La psychose des populations d’Afghanistan après le retour des talibans et le soulagement des Irakiens et Syriens, libérés de l’emprise de Daesh, montrent que les populations ne donnent leur consentement aux hordes obscurantistes que par «crainte» et «désespoir», quand ces dernières prennent le pouvoir. Ce consentement forcé aux jihadistes intervient toujours après que le consentement placé par confiance en l’Etat soit déçu à cause de l’incapacité de celui-ci à les protéger. Et aujourd’hui, c’est le principal problème de l’Etat au Mali, Burkina et Niger, où les populations sont obligées de jouer sur les deux registres pour avoir la sécurité. Comme le dit Freund, «celui qui n’a pas la puissance de quelqu’un, n’a pas le droit d’exiger l’obéissance». C’est une des conditions les plus importantes du contrat social. Les redoutables armées napoléoniennes, qui avaient réussi à mettre au pas toutes les armées européennes, ont subi une véritable débâcle face à une guérilla de paysans espagnols.
Depuis lors, tous les conflits le confirment : une guérilla en particulier, et des «forces irrégulières» en général, n’ont de chance de réussir qu’avec le soutien de la population. C’est pourquoi les jihadistes manient la carotte et le bâton, pour avoir le soutien de la population. La carotte, quand les jihadistes se substituent à l’Etat qui n’assure plus les services de base, et le bâton, quand ça ne marche pas et que les populations réaffirment leur allégeance à l’Etat ou tentent d’assurer leur propre sécurité.
En se donnant les moyens militaires d’éradiquer le jihadisme sur son territoire ou en les refoulant au Nord Mali, l’Etat algérien a acquis un supplément de légitimité car, en montrant sa capacité à protéger son territoire et ses populations, il est en droit «d’exiger une obéissance». C’est cette «exigence d’obéissance» qui est aujourd’hui le talon d’Achille de beaucoup d’Etats au Sahel. La plus grande urgence au Sahel est de rebâtir des armées capables d’assurer un minimum de protection aux populations qui, pour la plupart du temps, sont obligées de collaborer avec les jihadistes pour avoir la protection que l’Etat n’assure plus.
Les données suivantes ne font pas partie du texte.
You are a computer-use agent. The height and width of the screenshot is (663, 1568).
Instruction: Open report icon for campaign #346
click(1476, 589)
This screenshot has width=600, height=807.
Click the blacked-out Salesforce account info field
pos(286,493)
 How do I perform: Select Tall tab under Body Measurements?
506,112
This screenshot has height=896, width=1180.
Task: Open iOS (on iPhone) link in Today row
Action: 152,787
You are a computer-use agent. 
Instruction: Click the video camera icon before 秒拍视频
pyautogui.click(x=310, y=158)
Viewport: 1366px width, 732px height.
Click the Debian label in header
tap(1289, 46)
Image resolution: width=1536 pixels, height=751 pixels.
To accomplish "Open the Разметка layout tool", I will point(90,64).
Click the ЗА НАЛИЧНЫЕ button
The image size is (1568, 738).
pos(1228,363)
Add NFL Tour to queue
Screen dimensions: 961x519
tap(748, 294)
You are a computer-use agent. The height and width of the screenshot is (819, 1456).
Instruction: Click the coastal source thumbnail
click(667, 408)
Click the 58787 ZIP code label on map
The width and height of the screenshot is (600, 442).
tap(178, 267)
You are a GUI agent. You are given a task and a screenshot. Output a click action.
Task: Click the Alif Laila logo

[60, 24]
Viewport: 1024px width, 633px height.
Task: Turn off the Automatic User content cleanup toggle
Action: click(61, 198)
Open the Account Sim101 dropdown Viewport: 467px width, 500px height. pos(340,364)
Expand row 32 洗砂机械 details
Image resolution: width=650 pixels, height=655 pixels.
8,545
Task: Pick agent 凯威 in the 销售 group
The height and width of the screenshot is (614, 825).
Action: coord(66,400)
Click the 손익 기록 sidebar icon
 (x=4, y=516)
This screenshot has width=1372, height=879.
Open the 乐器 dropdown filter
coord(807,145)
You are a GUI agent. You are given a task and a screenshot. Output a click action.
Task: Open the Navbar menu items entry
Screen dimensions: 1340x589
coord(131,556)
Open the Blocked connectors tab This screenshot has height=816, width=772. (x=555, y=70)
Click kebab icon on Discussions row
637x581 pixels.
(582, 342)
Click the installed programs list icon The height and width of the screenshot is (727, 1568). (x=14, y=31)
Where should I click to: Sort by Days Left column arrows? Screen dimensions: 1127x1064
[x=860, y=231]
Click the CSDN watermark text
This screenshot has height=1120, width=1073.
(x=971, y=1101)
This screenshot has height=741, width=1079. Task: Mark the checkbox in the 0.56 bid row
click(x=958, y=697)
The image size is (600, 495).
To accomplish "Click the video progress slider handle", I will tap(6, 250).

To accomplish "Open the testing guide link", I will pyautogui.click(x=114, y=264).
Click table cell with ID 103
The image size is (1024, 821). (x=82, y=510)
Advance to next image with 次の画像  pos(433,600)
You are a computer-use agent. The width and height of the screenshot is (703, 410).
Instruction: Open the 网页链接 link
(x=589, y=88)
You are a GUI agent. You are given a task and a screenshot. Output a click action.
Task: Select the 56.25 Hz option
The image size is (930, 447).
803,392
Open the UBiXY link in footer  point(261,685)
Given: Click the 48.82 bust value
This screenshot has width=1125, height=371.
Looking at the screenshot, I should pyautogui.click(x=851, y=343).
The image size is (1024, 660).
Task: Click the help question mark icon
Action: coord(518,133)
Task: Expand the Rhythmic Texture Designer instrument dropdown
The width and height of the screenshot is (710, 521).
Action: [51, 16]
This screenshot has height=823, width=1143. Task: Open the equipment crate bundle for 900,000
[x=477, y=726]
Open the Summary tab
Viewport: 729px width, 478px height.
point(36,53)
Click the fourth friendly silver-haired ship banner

Le Président Nigérien, Mohamed Bazoum, a raison de comparer les guerres de guérilla, qui ont ravagé l’Amérique latine des années 60-70, à l’assaut des djihadistes dans le Sahel. Il y a cependant une grande différence entre les guérillas latino-américaines et les jihadistes. Les guérillas communistes avaient opté pour une stratégie des dominos (un pays après l’autre), alors que les jihadistes ont lancé l’offensive dans plusieurs pays en même temps, et cherchent à allumer le feu partout au Sahel.
L’Islam est une religion. L’islamisme est une idéologie, comme l’était le communisme. Le projet jihadiste comme le projet communiste, est un projet purement politique, mais c’est connu que la meilleure façon de mettre une cause à l’abri de la contestation est de la sacraliser. C’est pourquoi les jihadistes sacralisent leur projet, qui est purement politique et qui consiste à conquérir le pouvoir. Il ne faut jamais oublier que le renouveau du projet islamiste dans le Maghreb et le Sahel remonte à l’Opa du Fis (Front islamique du salut) sur le pouvoir en Algérie. C’est l’échec de ce projet politique en Algérie, qui les a poussés à délocaliser le projet au Mali, qui était le maillon le plus faible de la zone.
Les chefs jihadistes, qui sont la plupart du temps algériens, ne vont pas de sitôt rapatrier les «dividendes» du projet en Algérie, qui s’est donné les moyens de protéger son territoire et qui n’est pas connu pour être une grande démocratie. Et le jihadisme semble avoir plus «d’affinités électives» avec les démocraties, dont il connaît et exploite les faiblesses. C’est peut-être pourquoi les pays arabes, qui sont le berceau de cette idéologie, sont relativement épargnés.